Subscribers to the Idaho Mountain Express newspaper will receive the Sun Valley Guide with their subscription.

Photo by Paulette Philpot
Photo by Paulette Philpot 

Feasting on Tuesday's plenty

The Ketchum Farmers’ Market offers a weekly bounty

By Michael Ames

It’s a Tuesday afternoon in July and there are at least five people separating you from the last bunch of purple carrots. Across the open-air market, you barely discern the two remaining seedless Armenian cucumbers. Luckily, no one is biting on the beet greens. Or the white eggplants. The white eggplants are all yours.

You are surrounded by competitive and diverse shoppers, angling for their share of an organic produce cornucopia: meats, jams, desserts, wines, soaps, and dry goods displayed by the growers, mixers and makers of the Ketchum Farmers’ Market.

“Sometimes, you get to thinking about yellow beets and purple carrots and things like that,” says Clarence Stilwill of the farmers’ whimsies that, in turn, supply us, the endless stream of veggie-conscious shoppers, with an ever-changing lineup of locally grown foods.

Raspberries. Mustard greens. Fudge sauce. Shallots. White beets. Tea bread. Chutneys.

Stilwill and his wife, Tona, have owned and operated Fair Mountain Farm in Fairfield since 1998, the year they moved onto the century-old farmstead, run down, but replete with apple, pear, and plum trees, and seven rich acres of soil.

For the Stilwills, the move was not aimed towards leisure; it was a lifestyle and career change with a primary focus on the land. Stilwill, 63, former editor and publisher of Valley Magazine, Idaho Golf, and Heartland USA, has lived in the Sun Valley area for “about 40 years.” In a past life he owned Slavey’s, a former Ketchum saloon. The jump from magazine publisher and bar owner to organic farmer was a surprisingly simple one.

“We were seeking self-sufficiency, in our personal and daily life,” he recalls, and “turned that, almost accidentally, into a thriving little business.”

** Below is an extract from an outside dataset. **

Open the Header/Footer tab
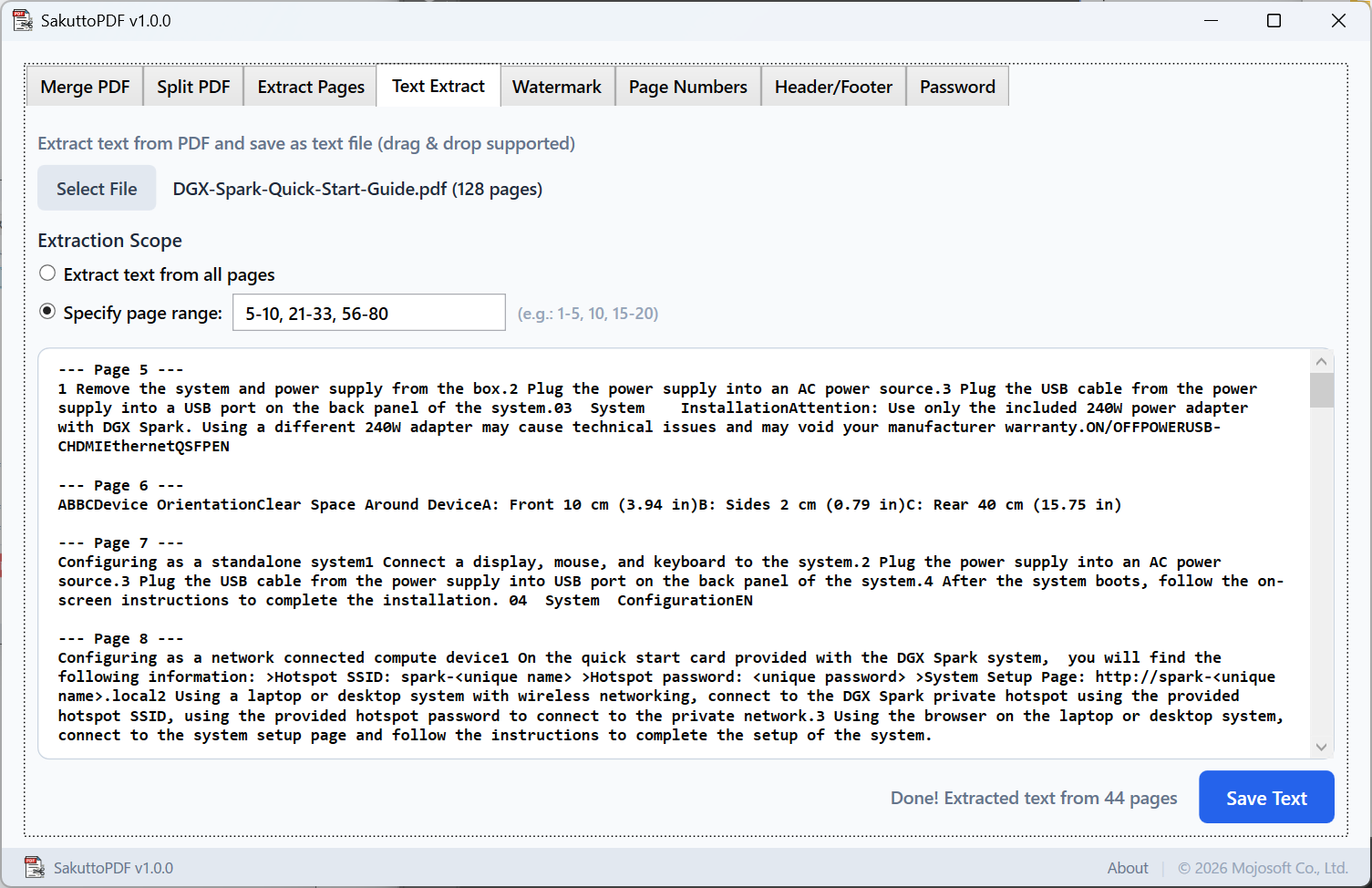This screenshot has width=1372, height=888. point(833,87)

Amazingly, to grow their weekly load of 100 pounds of lettuce, 75 pounds of arugula, 75 pounds of spinach and every other living, edible thing they pull out of the ground, the Stilwills use only one growing acre.

At the age of 55, with no experience in farming, Stilwill began what has now become the region’s standard-bearer organic farm. Fair Mountain Farm supplies a constantly changing selection of produce, prepared foods, and animal products such as eggs and honey to the Sawtooth Botanical Gardens “farm-share” program, local gourmet restaurants, Atkinsons’ Markets, and the Ketchum Farmers’ Market.

Still, the Tuesday farmers’ market is the focal point of their activity in the valley.

“The market turned out to be the cornerstone of our business, not only financially, but the interaction, in a way, it’s a social life for us,” says Stilwill. With a health-conscious population, the Wood River Valley provides farmers a grateful and curious clientele.

"We really like having a huge panoply of choice,” says Stilwill.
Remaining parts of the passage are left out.